NateBoi, I vaguely remember seeing Ricky Martin's Shake Your Bon-Bon in the 1999 year-end chart and thinking
It *does* seem unlikely that a song in the 30s in late 1999 could be selling as much as a top 5 single at other times in the year; and it's especially dodgy that the ATB single you mentioned didn't make it, despite charting higher than Shake Your Bon-Bon each week on the same chart.
I remember being really surprised to see Suck My Kiss at #60 for 1992 when watching the countdown on Rage. The only explanation could be if it spent months and months in the top 100 below #60, but it didn't.
The ARIA ends are frequently dodgy in the lower regions.
1990's end of year is the most questionable. Two songs were totally left out of the Top 100 when they should've been in Top 50. "She Ain't Worth It" by Glenn Medeiros and "Get Up!" by Technotronic didn't make the 100 although songs charting with them, lower, did. And then Young MC's "Bust A Move", a #1 hit and half a year in the chart, could only manage #50 year end, below other songs that had been and gone way below it during its' chart run.

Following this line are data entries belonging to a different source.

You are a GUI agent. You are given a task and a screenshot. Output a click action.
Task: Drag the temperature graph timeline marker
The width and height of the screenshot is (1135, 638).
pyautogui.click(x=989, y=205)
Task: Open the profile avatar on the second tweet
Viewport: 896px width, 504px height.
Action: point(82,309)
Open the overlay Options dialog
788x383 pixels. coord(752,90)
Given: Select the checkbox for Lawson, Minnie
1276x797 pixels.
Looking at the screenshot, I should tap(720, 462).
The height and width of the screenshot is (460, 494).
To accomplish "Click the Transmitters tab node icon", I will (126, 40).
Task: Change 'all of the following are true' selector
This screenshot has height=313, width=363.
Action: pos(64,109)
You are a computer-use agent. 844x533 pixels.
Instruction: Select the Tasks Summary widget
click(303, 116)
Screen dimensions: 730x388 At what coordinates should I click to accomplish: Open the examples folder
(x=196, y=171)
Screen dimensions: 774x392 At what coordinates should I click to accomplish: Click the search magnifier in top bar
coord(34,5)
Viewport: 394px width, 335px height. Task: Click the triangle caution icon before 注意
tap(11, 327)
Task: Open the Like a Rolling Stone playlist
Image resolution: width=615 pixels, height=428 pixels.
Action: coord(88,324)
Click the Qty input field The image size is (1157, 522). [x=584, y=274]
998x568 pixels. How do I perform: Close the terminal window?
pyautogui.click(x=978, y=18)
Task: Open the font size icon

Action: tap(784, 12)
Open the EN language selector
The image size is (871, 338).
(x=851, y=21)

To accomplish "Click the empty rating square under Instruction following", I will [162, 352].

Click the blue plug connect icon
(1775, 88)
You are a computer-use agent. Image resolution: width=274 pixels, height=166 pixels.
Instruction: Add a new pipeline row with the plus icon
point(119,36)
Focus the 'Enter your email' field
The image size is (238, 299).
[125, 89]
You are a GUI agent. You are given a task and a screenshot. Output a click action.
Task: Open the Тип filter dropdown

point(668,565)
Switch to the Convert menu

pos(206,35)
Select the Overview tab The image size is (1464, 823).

There's plenty of others...I think "Animal" by Pearl Jam made #51 one year when it's chart run suggested otherwise. Mariah Carey's "Joy To The World" reached end Top 100 with a #33 peak. "Shape Of My Heart" by Backstreet Boys made #30 year end in 2000, with a #5 debut and a quick exit down to the lower part of the chart.
The 1992 end of year chart was interesting, with all the songs hitting big at the beginning of the year really low compared to the end of 1992. However, I believe this was due to the fact that during 1991, and into 1992, 7" singles and cassingles were being phased out and CD singles just finding their feet. The availability of these singles I think was limited while this transistion was made. Certainly at the end of 1992, they were plentiful (I should note that album sales from the end of 1991, through 1992, were very healthy - lots of 4x and 5x Platinums). - This still doesn't really justify the "Rocket Man"/"Suck My Kiss" thing, though.
As Rob has mentioned, this year wasn't without it's rogue placings with MGMT's "Kids" making the cut above other worthies.
Either sales figures have been held back during the actual chart times, or a little extra (unearned) promotion from ARIA has occured.
9. Jason Mraz - I'm Yours 16. Katy Perry - Hot N Cold 26. Miley Cyrus - See You Again 33. Coldplay - Viva La Vida 53. The Veronicas - Take Me On The Floor 58. Finger Eleven - Paralyzer 63. T.I. - Whatever You Like 68. Coldplay - Violet Hill 74. Beyonce - Single Ladies (Put A Ring On It) 91. Kanye West - Love Lockdown 94. Fall Out Boy Ft. John Mayer - Beat It 96. Britney Spears - Circus
If memory serves me correctly, the ARIA charts are based on weekly sales provided by selected providers (eg: not every record shop is included), so there's a little bit of guesswork... which must drive artists nuts when a single or album falls short of the number 1 position by less than 100 copies.
But this years EOY has shown another anomaly: companies will present artists with Gold or Platinum accreditation without any evidence they have sold that many copies.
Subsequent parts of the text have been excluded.